Provide opt out option for the git auth proxy

Issue #18229 new
Graham Gatus
staff created an issue

Some feedback about the git auth proxy (which allows pushing back to your repository without any additional configuration) is that it opens an avenue for a potential attacker to commit back to a repository. Under such a scenario, either a compromised Docker image or tool executed as part of the build process would attempt to commit back to a repository. Without user vigilance, such a change could go unnoticed.

Current mitigations include:

  • Applying branch restrictions if there is concern about malicious parties attempting to write back to a repository.
  • Cryptographic verification of untrusted third party tools (e.g verifying SHAs/digests of Docker images).
  • Code review process to ensure untrusted tooling is not introduced into the pipeline.

As it stands, we would suggest verification of any tooling used in a build, as a poisoned tool can already 'steal' code, credentials stored in env vars, or write back from any system that has credentials available to do so.

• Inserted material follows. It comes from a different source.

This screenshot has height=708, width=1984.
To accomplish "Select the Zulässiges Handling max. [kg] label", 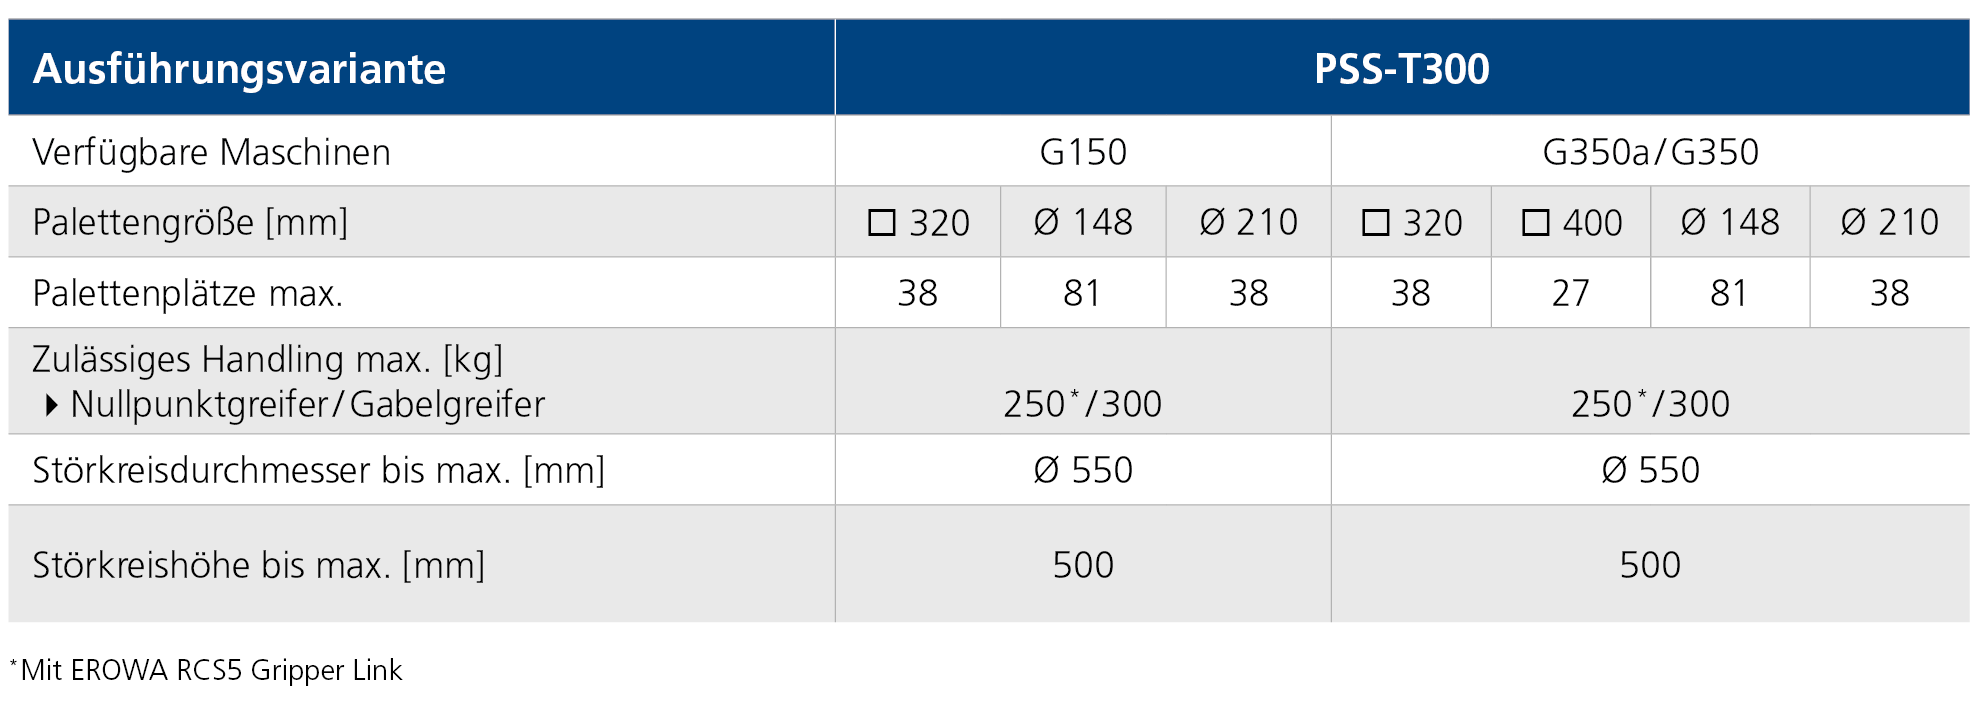I will click(x=267, y=359).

For future work, we could make the git auth proxy 'opt out' via a configuration option in the bitbucket-pipelines.yml file. This would reduce risk of a tool being able to write back, without the need for configuring branch permissions.

Comments (8)

  1. Ryan Bannon

    @Graham Gatus thank you for creating this issue.

    I know I've voiced my concerns in the article, but I'd like to get them on the record in this ticket.

    Regarding the possible solutions mentioned:

    • branch restrictions: This would not work in the case that a BP is using a bot to push back to the repo. For example, we use a bot fairly regularly; most often to tag a commit that passes the build/test step of our pipeline. We also use a bot to update some deployment manifests. The branch restrictions we have in place allow only the bot to make direct commits to the repo; all other commits are allowed by select groups and only by PR merges.

    • cryptographic verification of untrusted third party tools: I'm not sure what you mean here. My concern is more about malicious scripts/code (e.g. a unit test that pushes garbage back up to the repo).

    • code review/user vigilance: Indeed, code review are a BIG part of CI/CD. I agree, reviewers must be vigilant. However, it is my opinion that the new feature has added unnecessary risk for the sake of convenience. Also, I believe the code review argument is potentially dangerous; it sets a precedent that other security holes/issues can be introduced, and the solution is code review.